CD4 counts are necessary for clinical staging and initiation and monitoring of ART. The need for flow cytometry to measure CD4 counts has been a barrier to its use in rural areas and results in delays in receipt of results. POC testing provides a practical approach to address the current problems with CD4 testing. The results of this study provide evidence in support of POC CD4 testing. An important limitation to the PIMA system is that it does not measure CD4% and therefore, cannot be used for clinical staging or monitoring in children. Additional tests with the PIMA and other systems in rural areas are necessary before widespread use in these settings.

References

  1. Bendavid E, Young SD, Katzenstein D, et al. Cost-effectiveness of HIV monitoring strategies in resource-limited settings. Arch Intern Med. 2008;168:1910-1918.
  2. Phillips AN, Pillay D, Miners AH, et al. Outcomes from monitoring of patients on antiretroviral therapy in resource-limited settings with viral load, CD4 cell count, or clinical observation alone: a computer simulation model. Lancet. 2008;371:1443-1451.
  3. DART Trial Team. Routine versus clinically driven laboratory monitoring of HIV antiretroviral therapy in Africa (DART): a randomized noninferiority trial. Lancet. 2010;375:123-131.

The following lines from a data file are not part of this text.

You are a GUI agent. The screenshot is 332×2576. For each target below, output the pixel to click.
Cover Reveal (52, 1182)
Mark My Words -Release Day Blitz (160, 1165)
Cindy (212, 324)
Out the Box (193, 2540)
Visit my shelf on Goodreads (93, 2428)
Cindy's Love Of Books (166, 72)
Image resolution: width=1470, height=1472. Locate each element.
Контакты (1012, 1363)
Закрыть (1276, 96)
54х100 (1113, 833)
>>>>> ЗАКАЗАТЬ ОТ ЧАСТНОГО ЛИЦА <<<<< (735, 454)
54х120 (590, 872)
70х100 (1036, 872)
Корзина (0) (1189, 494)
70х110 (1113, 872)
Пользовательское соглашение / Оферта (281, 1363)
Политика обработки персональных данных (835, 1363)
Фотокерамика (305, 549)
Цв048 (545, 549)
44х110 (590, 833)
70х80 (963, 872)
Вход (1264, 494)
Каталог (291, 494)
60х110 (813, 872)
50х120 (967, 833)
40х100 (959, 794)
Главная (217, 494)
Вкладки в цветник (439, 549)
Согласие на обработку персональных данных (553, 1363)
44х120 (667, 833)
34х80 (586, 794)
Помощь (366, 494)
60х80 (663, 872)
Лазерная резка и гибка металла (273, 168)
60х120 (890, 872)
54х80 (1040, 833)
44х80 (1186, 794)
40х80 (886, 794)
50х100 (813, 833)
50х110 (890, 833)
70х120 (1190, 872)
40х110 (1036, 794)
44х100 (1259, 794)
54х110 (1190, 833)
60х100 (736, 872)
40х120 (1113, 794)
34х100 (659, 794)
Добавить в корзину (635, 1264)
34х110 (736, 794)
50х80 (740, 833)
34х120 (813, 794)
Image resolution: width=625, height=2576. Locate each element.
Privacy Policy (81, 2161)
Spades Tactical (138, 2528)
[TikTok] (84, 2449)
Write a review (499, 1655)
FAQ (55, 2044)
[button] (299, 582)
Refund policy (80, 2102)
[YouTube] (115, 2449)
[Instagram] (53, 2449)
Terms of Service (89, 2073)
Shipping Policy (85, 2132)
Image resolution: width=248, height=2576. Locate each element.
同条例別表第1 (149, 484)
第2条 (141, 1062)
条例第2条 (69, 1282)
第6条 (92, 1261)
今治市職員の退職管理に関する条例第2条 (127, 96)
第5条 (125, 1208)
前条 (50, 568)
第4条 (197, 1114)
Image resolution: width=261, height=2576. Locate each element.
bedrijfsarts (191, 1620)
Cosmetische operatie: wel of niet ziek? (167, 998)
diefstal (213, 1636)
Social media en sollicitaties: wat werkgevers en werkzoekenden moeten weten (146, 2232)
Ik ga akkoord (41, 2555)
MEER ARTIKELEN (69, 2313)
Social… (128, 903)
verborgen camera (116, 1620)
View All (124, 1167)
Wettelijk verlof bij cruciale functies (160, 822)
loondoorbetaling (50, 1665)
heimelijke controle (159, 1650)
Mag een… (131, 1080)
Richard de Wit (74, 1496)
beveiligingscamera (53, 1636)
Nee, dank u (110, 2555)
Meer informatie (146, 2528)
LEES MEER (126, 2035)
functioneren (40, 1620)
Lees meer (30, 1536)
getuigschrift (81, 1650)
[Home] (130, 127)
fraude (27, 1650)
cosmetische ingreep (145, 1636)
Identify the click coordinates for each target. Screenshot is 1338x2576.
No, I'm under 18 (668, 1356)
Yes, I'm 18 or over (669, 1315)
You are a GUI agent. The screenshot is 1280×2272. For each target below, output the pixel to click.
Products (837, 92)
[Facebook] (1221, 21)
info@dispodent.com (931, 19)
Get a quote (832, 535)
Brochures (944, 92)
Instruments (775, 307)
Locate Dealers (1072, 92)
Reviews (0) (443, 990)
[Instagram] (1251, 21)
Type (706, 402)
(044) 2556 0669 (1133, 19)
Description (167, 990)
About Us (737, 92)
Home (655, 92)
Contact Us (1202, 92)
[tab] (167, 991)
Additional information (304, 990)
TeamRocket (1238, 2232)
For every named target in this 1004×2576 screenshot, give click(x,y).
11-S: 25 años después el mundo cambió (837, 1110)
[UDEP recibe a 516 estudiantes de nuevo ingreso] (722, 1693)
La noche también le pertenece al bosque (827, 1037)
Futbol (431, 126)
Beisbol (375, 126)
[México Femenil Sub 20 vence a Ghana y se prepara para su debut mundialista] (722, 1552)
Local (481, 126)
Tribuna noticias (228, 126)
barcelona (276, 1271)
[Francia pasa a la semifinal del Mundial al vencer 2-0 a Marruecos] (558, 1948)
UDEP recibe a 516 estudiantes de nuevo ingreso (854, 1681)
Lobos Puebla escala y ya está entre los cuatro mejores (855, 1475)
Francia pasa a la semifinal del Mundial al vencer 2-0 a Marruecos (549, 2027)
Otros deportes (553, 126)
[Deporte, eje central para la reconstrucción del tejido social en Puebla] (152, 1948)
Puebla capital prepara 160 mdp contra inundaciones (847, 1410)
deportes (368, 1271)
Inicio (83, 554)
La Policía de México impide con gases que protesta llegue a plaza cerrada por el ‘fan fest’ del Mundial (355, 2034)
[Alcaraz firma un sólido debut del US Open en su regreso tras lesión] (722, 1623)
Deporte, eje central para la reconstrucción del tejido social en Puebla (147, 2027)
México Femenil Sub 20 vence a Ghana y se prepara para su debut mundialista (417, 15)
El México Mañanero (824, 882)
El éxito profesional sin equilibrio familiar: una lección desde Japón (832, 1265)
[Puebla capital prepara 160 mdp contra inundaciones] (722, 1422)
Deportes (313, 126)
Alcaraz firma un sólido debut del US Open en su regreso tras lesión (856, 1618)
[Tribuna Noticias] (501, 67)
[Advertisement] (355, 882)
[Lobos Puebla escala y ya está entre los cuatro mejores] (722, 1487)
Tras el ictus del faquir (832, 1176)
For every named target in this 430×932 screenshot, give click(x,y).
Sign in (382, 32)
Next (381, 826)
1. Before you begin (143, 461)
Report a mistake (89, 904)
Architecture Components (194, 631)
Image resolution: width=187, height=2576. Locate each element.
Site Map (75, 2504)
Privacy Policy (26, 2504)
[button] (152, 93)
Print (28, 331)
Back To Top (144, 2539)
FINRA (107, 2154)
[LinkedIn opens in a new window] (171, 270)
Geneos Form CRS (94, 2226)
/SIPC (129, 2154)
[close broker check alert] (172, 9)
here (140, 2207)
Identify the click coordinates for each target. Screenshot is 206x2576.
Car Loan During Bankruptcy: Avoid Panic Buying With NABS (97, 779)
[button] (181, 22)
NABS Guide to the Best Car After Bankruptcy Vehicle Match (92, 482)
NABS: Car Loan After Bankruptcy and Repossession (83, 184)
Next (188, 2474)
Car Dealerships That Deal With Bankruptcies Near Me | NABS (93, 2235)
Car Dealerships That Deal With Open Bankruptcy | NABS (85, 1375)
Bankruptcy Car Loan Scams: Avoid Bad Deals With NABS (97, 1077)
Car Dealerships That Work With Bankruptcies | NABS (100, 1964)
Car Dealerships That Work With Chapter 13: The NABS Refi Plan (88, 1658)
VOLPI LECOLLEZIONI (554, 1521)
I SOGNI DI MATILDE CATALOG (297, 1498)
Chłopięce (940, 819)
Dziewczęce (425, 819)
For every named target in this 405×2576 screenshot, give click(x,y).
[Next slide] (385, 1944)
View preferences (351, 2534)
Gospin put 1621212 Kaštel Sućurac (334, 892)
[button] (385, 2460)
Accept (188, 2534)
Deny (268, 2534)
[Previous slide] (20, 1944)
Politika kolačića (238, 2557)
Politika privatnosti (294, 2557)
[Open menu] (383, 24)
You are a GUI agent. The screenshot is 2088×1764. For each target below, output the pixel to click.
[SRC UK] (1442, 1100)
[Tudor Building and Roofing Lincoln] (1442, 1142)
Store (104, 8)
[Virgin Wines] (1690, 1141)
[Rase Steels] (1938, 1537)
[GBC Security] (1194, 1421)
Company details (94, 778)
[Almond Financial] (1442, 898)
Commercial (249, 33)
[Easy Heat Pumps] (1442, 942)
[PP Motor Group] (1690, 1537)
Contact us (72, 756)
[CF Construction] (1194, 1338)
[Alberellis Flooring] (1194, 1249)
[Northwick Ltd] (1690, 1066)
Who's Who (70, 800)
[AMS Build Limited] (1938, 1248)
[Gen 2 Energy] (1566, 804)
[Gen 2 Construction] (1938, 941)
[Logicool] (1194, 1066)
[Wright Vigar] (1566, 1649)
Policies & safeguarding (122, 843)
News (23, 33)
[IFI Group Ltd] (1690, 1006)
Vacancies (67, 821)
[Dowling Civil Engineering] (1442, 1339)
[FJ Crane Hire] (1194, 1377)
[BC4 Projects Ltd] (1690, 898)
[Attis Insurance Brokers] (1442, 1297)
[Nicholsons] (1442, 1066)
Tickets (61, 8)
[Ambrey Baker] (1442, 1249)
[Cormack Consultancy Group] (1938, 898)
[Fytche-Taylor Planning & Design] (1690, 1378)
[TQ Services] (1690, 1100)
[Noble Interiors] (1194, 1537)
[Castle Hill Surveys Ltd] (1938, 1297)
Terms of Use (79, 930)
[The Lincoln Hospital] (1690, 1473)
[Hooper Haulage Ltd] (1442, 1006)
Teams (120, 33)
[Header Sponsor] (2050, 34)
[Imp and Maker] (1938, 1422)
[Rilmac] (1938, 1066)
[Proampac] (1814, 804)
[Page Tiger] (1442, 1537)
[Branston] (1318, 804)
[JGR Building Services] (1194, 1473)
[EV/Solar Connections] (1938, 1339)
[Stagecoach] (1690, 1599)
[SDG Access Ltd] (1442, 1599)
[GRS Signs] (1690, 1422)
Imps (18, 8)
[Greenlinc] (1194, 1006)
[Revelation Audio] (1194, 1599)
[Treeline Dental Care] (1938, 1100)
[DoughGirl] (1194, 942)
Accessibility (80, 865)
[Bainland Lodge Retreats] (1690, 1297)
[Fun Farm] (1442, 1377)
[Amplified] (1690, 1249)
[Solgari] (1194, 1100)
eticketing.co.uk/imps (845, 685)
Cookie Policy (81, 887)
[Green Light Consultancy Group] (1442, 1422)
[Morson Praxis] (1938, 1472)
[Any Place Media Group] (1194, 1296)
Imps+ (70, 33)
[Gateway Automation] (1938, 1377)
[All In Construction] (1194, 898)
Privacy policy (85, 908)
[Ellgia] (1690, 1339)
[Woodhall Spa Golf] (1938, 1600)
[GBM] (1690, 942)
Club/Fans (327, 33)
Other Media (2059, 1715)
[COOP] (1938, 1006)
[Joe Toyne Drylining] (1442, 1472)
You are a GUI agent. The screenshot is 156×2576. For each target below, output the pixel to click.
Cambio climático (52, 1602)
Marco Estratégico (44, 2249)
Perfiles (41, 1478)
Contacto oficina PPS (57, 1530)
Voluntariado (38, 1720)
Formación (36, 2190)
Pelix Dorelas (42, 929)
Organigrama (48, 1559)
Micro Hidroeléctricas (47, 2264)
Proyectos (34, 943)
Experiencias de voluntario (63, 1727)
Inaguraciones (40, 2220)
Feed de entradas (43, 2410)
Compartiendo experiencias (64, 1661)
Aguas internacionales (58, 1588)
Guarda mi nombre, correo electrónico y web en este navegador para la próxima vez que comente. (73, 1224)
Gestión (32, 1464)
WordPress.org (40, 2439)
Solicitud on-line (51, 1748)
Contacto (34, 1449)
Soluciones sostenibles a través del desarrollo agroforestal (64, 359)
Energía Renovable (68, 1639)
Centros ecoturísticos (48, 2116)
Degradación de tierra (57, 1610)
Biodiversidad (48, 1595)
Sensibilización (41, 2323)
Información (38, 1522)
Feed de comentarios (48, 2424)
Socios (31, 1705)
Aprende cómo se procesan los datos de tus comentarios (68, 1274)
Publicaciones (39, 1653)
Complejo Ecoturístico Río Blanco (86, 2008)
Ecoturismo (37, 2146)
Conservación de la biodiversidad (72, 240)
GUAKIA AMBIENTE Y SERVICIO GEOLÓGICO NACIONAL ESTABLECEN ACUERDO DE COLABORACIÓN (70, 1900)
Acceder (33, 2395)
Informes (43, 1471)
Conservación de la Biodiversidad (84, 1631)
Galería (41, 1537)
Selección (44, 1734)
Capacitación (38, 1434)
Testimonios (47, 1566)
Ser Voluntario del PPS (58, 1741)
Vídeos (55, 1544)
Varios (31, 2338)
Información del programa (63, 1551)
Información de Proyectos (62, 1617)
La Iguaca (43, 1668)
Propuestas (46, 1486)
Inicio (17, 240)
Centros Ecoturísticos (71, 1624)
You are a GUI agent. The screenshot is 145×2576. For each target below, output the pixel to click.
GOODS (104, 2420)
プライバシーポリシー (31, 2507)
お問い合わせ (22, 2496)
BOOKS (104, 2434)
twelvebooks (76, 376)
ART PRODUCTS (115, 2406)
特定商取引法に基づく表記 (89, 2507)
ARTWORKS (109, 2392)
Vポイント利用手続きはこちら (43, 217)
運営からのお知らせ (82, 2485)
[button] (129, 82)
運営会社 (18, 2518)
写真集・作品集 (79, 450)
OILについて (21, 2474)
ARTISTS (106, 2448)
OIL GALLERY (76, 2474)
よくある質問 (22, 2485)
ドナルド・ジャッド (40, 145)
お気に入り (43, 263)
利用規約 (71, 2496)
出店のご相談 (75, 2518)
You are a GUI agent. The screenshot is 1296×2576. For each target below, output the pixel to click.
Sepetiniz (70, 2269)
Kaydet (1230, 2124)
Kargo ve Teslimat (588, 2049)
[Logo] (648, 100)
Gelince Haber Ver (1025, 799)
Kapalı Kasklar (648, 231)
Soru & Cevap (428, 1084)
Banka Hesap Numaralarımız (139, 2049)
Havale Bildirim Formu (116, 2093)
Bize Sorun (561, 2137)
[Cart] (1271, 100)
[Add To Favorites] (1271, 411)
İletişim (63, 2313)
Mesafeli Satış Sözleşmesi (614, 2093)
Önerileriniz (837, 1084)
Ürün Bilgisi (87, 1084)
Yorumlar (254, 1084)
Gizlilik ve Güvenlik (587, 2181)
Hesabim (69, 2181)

  4. Lawn SD, Little F, Bekker L, et al. Changing mortality risk associated with CD4 cell response to antiretroviral therapy in South Africa. AIDS. 2009;23:335-342.
  5. O'Gorman MR, Zijenah LS. CD4 T cell measurements in the management of antiretroviral therapy-a review with an emphasis on pediatric HIV-infected patients. Cytometry B Clin Cytom. 2008;74:S19-S26.